═══ RECORD EXTRACTS
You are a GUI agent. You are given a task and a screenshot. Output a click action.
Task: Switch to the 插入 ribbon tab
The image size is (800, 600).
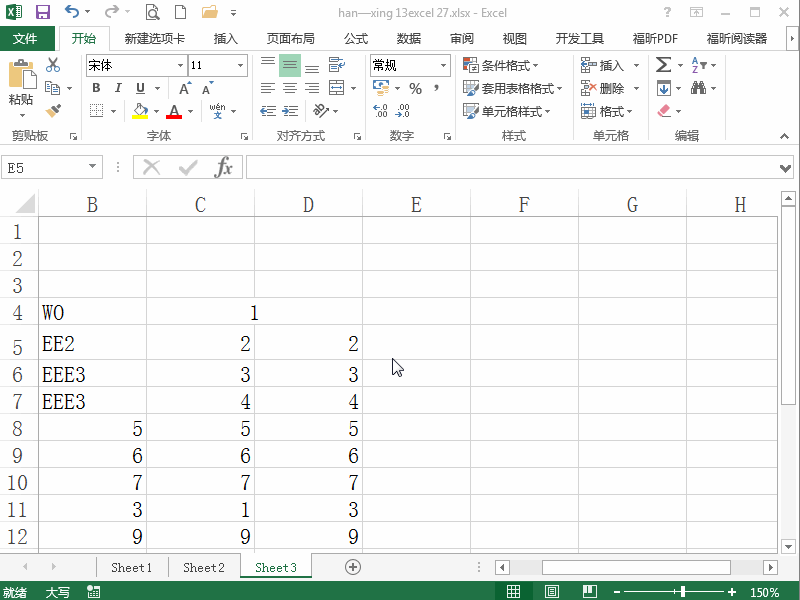click(x=224, y=38)
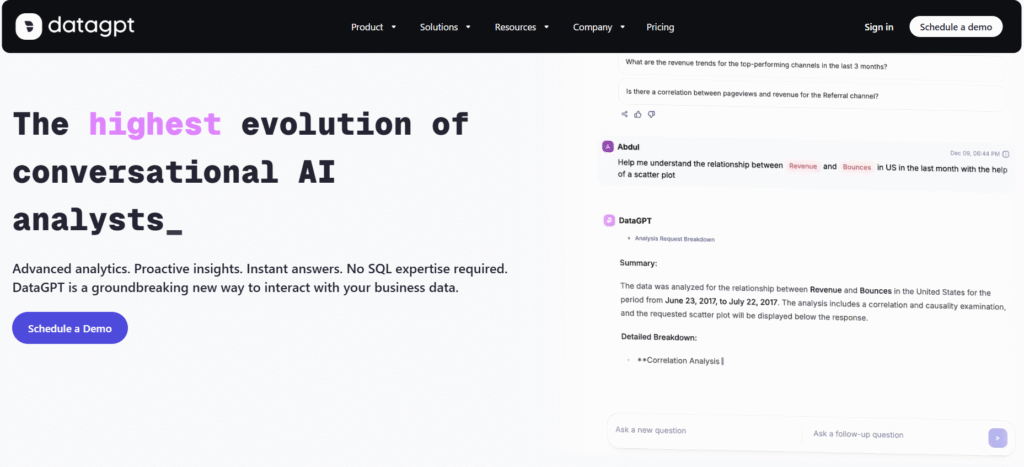
Task: Click the purple Abdul avatar icon
Action: [x=607, y=146]
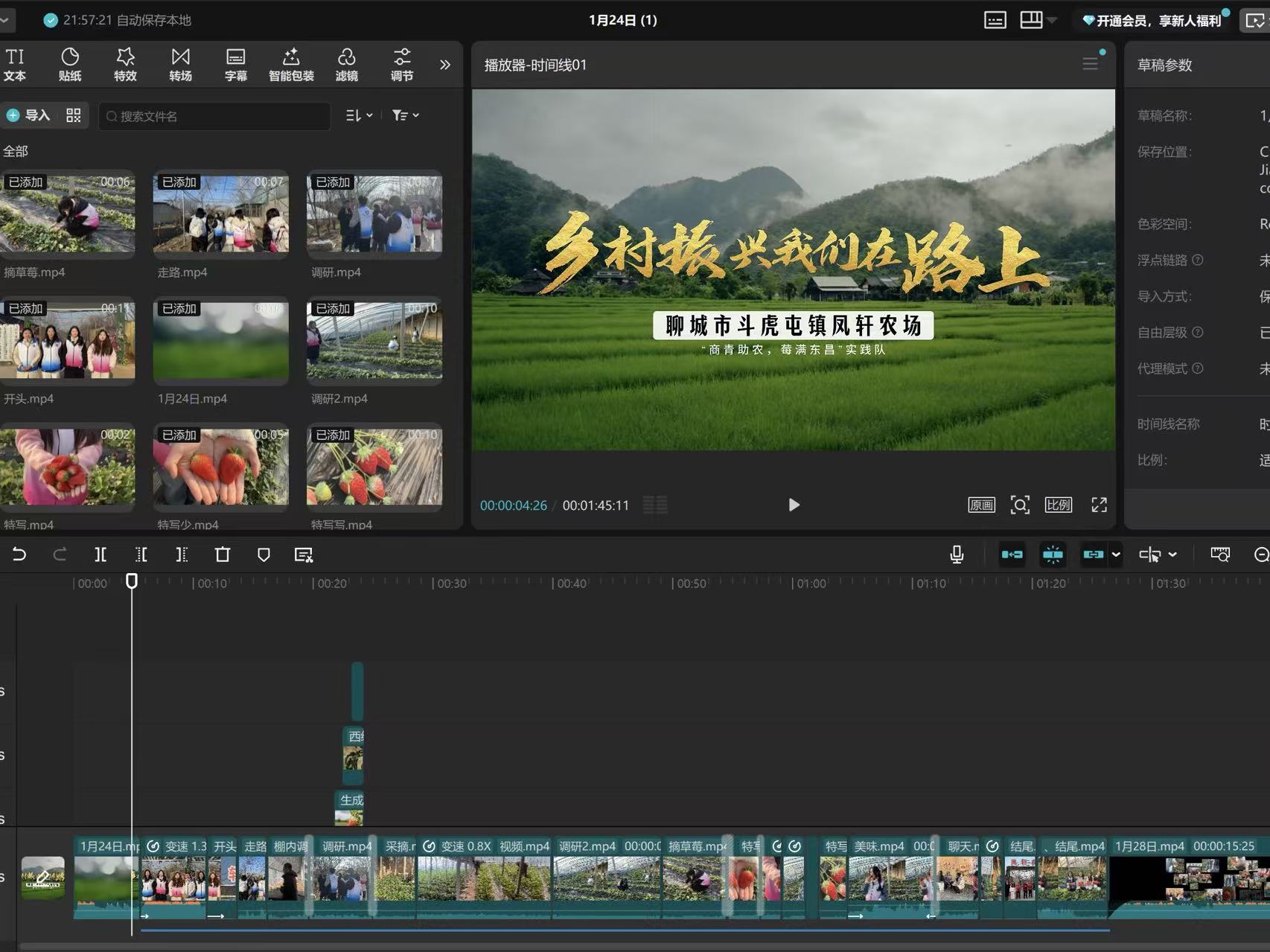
══════
*AIM OF THE EXERCISE:*
Start at the line that contains "Task: Switch to the 插入 ribbon tab" and retype every line through the end of the entries above, both ends included. Exclude all pictures.

*SOLUTION TO THIS TASK:*
Task: Switch to the 插入 ribbon tab
The image size is (800, 600).
click(x=224, y=38)
Task: Click the purple Abdul avatar icon
Action: [x=607, y=146]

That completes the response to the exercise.